Entre aqueles que relataram um sono pior, o padrão se moveu na direção oposta. Maior medo em sonhos estava associado a uma resposta neural mais fraca a imagens negativas.
Os pesquisadores alertam que o significado dessa diferença ainda não está claro. Uma resposta neural mais fraca não indica necessariamente uma melhor regulação emocional. Também pode refletir atenção reduzida, fadiga ou mudanças no processamento emocional associadas ao sono interrompido.
A descoberta mostra que a emoção dos sonhos não pode sempre ser separada da qualidade do sono que a envolve.
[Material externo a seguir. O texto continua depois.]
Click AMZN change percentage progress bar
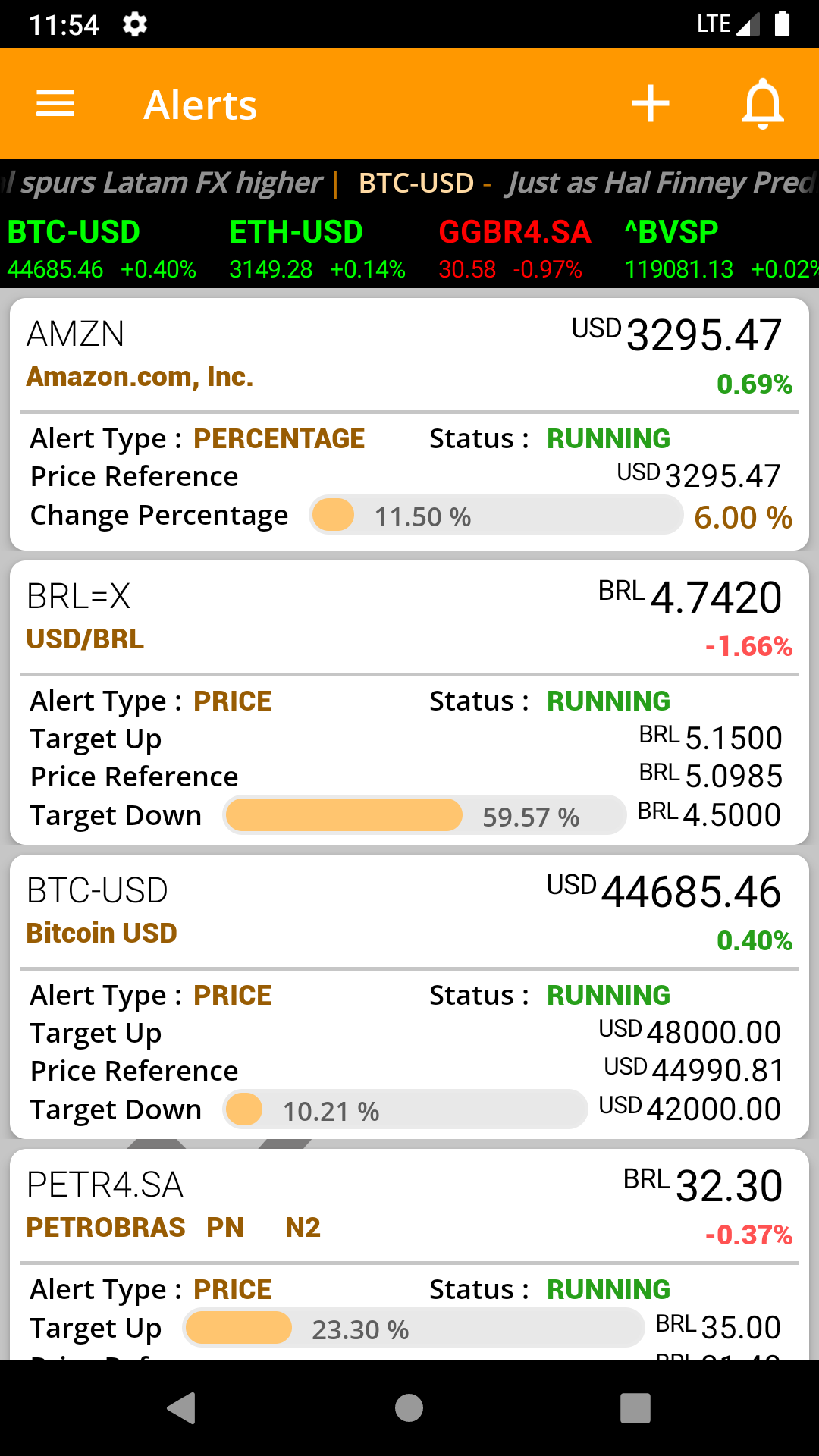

Duas pessoas podem relatar sonhos assustadores, mas as experiências podem se relacionar de maneira diferente à emoção acordada se uma dormiu bem e a outra teve uma noite inquieta ou fragmentada.
O Que o Estudo Não Pode Nos Dizer
O estudo encontrou uma relação entre o medo médio em sonhos e as respostas cerebrais ao acordar entre diferentes pessoas.
Não mostrou que ter um sonho assustador em uma noite específica muda como alguém responderá no dia seguinte.
Também não pode nos dizer em que direção a relação corre. O medo em sonhos pode influenciar a sensibilidade emocional ao acordar. A sensibilidade emocional ao acordar pode moldar os sonhos. Ambos podem ser influenciados por outros fatores, incluindo estresse, personalidade, padrões de sono ou diferenças na recordação de sonhos.
A amostra também era relativamente pequena e desigual. Dos 87 participantes, 76 eram mulheres, e os participantes não relataram distúrbios psiquiátricos ou de sono. Portanto, os achados podem não se aplicar da mesma forma a todos, particularmente pessoas que experimentam pesadelos frequentes, trauma, ansiedade, depressão ou interrupção crônica do sono.
Mais Perguntas do Que Respostas
O estudo não sugere que sonhos assustadores sejam prejudiciais. Também não descarta a possibilidade de que alguns sonhos ajudem as pessoas a trabalhar através de experiências emocionais.
Em vez disso, oferece uma descoberta mais seletiva: o medo em sonhos parece estar conectado a quão fortemente o cérebro responde a informações negativas enquanto está acordado, mas não necessariamente a quão bem uma pessoa pode regular conscientemente essa resposta.
Por enquanto, não sabemos se sonhos assustadores nos preparam para o medo, refletem uma sensibilidade existente a ele ou desempenham papéis diferentes em circunstâncias diferentes.
O que o estudo sugere é que as emoções que experimentamos enquanto sonhamos pertencem a um sistema emocional maior, um que continua além da fronteira entre o sono e a vigília.
Leia a Pesquisa
Lin, E., Grassini, S., Railo, H., Strid, N., Revonsuo, A., e Sikka, P. (2026). “O Medo em Sonhos Prediz uma Reatividade Afetiva Mais Forte na Vigília.” SLEEP. Publicado em 22 de julho de 2026.